Сет заперся в своем дворце, не подпуская никого.
Через три дня Гор был вынужден взмолиться, обращаясь к богу воздуха Шу:
— Останови ветер, иначе песок занесет Нил, и египтяне погибнут.
Ветер стих, но песок по воле Сета продолжал двигаться, барханы наползали друг на дружку, словно живые, их с трудом останавливали только холмы. Но песок заполнял пересохшие русла бывших рек и по ним стремился к Нилу. Ужас охватил всех. Гор взмолился, обращаясь уже к Тоту:
— Помоги!
— Ты нажил сильнейшего врага, поразив Сета в его гордость. Я не знаю, как помочь. Проси Геба, чтобы он скорей рассудил вас.
Сету, видно, надоело, буря утихла, а песок стал перетекать медленней, с этим справлялись. Пока справлялись.
У людей свои заботы, они понимали, что теперь Сет не простит Гора, и не столько радовались уничтожению войска Бессмертных, сколько молили Сета о снисхождении к ним самим.
Разгрести кузницы не удалось, Нармер вздыхал:
— Придется все строить заново. Только бы Сет снова не занес песком.
Его наставника интересовало совсем другое.
— Слушай, что ты там говорил про моего сына? — глядя в сторону и старательно делая вид, что вопрос неважен, поинтересовался Менес.
Нармер повернулся к нему, глаза заблестели:
— Прости, Менес, я глуп! Но я не мог сказать раньше, чтобы ты не боялся идти в бой. Незер родила от тебя сына и увезла его в Шедет. Назвала в твою честь Ману.
На лице Менеса недоверие сменилось возмущением, потом вернулось.
— Откуда тебе это известно?
— Незер сказала.
— Незер… — разочарованно протянул Менес.
Нармер фыркнул:
— Да, Незер! Она предложила Сету свою жизнь и Ка за наши с Ману жизни. Потому он и поклялся не убивать меня.
— Что?
— То, что слышал, — это Незер вынудила Сета поклясться своей силой в том, что не убьет меня и Ману.

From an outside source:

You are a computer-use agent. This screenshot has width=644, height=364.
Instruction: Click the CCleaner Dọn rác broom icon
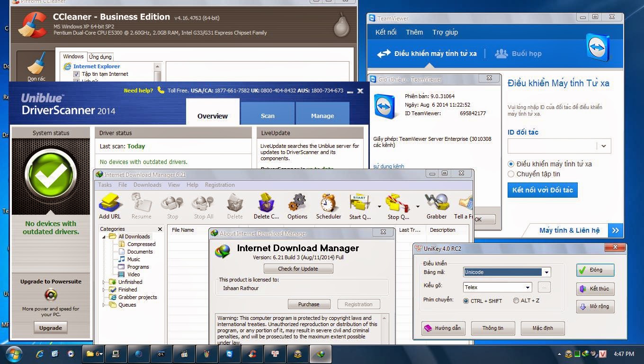tap(36, 65)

— Где ты ее видел? — голос Менеса чуть дрогнул.
— В Джаути по ту сторону.
Нармер вдруг замер, пораженный какой-то мыслью. Менес смотрел на него, не понимая:
— Что?
— Менес, я дурак! Я совсем не подумал о том, как она выберется.
— Незер от Сета? Выберется… У нее знак защитный есть.
— Она этот знак мне отдала, понимаешь? А сама осталась безо всякой защиты. Там нельзя без знака — или в подвалах у Упуата окажешься, или вообще убьют! Хотя неизвестно, что хуже. — Нармер даже застонал. — Как же я об этом не подумал? Почему принял от нее знак и согласился уйти один?! — Он вскочил на ноги. — Мне надо в Шедет!
— Да, — поднялся и Менес. — Поспешим.
Менес не расспрашивал Нармера о Незер. Сопоставив все его прежние слова, он понял, как удалось выбраться самому юноше — ценой и впрямь могла оказаться жизнь его юной матери.
Песчаная буря оказалась не самой большой бедой.